Riveting Read: The June Boys
A gripping young adult thriller that keeps you guessing after each chapter
Perfect for fans of Karen McManus and Courtney Summers
Her current read is The June Boys by Court Stevens
This instalment of Riveting Reads come to you from Assistant Youth Librarian Linda Robertson
It has been almost ten years since the first serial abduction in the small town of WIldwood. Labelled the 'Gemini Thief', this serial kidnapper takes three boys and holds them captive from June 1st to June 30th of the next year. Over the thirteen months, the boys are hidden, fed, observed and taken care of by their masked captor. For nearly a decade the Gemini Thief has eluded the authorities, but for Thea Delacroix this recent kidnapping is personal. While the town is preparing for the next release of victims, Thea's cousin Aulus disappears when another victim is found dead and dumped on the side of the road in a suitcase. Since Aul's disappearance, Thea, along with her best friends Tank and Gladys, her boyfriend Nick and his FBI sister Dana have worked together to hunt for the mystery Gemini Thief and the boys. But when Thea finds a token attached to the latest victim that points to someone close to her, her whole world comes crumbling down.

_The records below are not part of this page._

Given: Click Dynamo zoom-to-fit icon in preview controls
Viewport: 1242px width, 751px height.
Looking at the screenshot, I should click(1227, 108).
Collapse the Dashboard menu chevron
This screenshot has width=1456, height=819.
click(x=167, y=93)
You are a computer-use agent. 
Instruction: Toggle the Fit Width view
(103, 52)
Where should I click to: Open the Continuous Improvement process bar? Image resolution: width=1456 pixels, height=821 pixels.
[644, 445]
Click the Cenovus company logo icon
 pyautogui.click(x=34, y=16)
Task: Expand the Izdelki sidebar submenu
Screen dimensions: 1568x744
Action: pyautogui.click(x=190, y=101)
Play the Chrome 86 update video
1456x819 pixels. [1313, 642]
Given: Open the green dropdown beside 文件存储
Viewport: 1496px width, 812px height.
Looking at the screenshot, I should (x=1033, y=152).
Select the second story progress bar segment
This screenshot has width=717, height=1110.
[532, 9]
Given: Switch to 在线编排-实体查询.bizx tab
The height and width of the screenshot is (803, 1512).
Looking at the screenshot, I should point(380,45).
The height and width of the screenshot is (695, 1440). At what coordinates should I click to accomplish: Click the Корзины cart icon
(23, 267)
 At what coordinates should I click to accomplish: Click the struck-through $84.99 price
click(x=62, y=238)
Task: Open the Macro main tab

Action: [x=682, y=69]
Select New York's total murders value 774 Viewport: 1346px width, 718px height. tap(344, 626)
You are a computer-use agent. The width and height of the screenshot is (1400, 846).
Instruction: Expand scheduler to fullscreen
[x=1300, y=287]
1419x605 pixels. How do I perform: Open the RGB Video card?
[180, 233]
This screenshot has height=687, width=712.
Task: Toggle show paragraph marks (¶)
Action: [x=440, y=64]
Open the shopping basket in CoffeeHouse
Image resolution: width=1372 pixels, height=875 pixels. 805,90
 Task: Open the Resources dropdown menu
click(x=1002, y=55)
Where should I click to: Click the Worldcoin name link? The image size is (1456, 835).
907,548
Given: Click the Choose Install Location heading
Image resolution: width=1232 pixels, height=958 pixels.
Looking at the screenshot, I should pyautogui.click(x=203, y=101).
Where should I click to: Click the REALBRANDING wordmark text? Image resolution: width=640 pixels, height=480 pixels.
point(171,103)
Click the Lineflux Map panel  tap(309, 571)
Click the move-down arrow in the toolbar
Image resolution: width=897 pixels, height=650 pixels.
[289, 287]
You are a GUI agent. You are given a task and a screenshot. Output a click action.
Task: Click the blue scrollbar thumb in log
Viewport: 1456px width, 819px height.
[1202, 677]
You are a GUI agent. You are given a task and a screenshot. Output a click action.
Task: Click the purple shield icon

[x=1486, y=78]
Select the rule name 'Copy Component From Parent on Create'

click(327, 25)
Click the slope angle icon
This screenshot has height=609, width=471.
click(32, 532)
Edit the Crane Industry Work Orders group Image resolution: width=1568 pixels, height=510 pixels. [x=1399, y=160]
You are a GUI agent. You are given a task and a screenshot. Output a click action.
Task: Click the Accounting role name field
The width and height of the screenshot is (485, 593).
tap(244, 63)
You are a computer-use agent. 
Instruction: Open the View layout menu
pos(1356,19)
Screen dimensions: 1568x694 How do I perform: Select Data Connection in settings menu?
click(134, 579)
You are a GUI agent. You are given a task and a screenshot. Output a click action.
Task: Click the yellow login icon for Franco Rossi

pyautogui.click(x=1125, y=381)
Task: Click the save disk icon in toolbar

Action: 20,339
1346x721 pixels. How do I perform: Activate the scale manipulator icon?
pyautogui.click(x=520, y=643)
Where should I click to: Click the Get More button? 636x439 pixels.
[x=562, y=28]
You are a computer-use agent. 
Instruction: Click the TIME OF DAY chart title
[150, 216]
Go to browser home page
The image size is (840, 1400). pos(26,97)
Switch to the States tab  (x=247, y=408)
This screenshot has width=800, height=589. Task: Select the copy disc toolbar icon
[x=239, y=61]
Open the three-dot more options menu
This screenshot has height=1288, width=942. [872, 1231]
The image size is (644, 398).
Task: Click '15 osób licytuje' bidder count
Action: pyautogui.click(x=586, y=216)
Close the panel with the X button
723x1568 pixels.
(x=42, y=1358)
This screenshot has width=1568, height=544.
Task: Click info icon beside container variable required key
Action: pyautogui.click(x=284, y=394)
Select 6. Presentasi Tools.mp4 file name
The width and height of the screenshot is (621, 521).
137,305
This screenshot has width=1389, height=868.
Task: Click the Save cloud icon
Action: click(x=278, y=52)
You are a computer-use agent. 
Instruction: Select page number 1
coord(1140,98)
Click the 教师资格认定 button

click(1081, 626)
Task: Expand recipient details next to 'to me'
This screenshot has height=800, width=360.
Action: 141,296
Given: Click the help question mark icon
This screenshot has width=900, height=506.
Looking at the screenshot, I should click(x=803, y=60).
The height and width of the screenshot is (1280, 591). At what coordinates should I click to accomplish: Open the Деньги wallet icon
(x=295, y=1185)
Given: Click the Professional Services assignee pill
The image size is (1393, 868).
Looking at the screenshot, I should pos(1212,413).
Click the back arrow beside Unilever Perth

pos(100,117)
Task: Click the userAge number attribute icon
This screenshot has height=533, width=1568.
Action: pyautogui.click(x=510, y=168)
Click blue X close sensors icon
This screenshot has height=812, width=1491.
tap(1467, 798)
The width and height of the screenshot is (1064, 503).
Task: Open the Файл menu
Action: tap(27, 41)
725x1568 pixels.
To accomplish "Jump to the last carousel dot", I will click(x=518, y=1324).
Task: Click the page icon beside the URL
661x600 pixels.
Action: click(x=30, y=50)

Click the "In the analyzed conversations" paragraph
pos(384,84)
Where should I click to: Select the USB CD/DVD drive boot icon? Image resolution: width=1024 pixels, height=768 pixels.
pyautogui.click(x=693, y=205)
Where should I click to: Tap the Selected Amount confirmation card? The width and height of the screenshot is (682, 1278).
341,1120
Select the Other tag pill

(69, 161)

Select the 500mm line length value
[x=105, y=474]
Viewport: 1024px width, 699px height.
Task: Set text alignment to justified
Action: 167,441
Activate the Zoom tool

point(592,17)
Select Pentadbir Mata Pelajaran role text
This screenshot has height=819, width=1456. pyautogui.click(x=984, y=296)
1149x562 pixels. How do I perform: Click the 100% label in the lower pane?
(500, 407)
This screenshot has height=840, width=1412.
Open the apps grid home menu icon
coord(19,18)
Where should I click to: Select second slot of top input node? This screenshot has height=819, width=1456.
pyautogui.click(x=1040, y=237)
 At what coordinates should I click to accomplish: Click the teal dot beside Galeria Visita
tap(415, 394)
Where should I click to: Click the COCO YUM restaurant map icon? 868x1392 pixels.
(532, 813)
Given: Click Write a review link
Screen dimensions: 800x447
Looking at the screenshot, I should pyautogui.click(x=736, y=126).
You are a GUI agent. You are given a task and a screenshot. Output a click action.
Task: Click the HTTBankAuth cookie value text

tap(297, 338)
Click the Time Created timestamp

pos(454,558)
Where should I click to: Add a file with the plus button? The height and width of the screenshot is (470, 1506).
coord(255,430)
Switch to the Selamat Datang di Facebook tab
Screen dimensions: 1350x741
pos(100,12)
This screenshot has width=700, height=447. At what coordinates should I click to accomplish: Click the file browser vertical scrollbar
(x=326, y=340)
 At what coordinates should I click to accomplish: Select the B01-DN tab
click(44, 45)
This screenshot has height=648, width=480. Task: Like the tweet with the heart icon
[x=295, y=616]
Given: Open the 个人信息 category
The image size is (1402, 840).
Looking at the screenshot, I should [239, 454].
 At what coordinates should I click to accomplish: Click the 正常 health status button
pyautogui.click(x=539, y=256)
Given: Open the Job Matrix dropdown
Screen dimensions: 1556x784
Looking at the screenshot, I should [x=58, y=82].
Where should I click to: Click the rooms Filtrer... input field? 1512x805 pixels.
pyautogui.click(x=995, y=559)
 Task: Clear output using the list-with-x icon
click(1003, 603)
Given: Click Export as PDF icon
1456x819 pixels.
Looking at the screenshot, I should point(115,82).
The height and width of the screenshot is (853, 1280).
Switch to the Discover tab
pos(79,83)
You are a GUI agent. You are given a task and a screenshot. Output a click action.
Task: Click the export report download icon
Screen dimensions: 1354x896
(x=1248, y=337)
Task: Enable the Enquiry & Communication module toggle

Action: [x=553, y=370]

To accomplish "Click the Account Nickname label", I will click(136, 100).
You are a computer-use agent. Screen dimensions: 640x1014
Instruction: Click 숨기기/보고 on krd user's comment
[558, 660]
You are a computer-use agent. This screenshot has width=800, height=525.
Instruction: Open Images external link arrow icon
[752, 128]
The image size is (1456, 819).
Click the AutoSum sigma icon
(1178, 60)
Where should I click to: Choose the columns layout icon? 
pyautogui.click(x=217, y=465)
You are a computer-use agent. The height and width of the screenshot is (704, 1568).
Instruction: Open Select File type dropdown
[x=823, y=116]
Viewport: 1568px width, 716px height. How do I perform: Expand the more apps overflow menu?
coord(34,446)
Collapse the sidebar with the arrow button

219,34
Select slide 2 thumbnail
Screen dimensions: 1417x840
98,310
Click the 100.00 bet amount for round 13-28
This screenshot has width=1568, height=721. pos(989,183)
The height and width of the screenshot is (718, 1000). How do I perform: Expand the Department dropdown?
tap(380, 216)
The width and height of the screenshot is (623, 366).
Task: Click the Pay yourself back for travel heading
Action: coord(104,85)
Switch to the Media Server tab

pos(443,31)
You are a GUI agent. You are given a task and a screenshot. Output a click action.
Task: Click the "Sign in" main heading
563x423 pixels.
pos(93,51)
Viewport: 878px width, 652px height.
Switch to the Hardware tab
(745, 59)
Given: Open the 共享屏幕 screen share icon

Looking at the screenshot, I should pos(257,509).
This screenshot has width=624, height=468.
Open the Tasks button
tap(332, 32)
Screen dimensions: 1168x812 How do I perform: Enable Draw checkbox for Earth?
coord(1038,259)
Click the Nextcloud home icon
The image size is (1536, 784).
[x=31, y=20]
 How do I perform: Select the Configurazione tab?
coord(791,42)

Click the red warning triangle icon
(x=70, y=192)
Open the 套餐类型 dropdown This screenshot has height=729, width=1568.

Court Stevens has written a gripping coming-of-truth thriller, and I think what makes June Boys so provoking is that Stevens' story elements are based on true events. Paying tribute to the abduction of Elizabeth Smart, in Utah City on June 5, 2002, Stevens' weaves in between Thea's narrative an exclusive access to the 'Elizabeth Letters' penned by Aulus. The letters provide the reader a sorrowful insight into the victims' experience of abduction, abandonment and fear of the un-knowing when their abductor stops showing up to feed them. The inclusion of the letters breaks up the chapters that follow Thea's first-person perspective as the 'sleuth' character, and allows the reader a more intimate look into the world of the boys who are kidnapped.
Stevens' main character Thea experiences these traumatic events as a teenager, which makes the reader empathise with her even more. Not your typical coming of age fiction, as it is one thing to have to deal with feeling abandoned by both her mother at a young age, and her eccentric father who withholds secrets, but the pressure takes its toll when her cousin is abducted and the town of Wildwood believe her father is the Gemini Thief. Thea begins to doubt life, her own self-worth and her relationships with those she loves and cares about. While June Boys is a tale about a small town in fear of serial child abductions, it is also just as equally a tale about the heroine's internal struggles and growth.
I whole-heartedly recommend The June Boys to anyone looking for a read that is fresh and will keep them up all night. It was hard to put this book down and you will find you will want to read it through to the very end.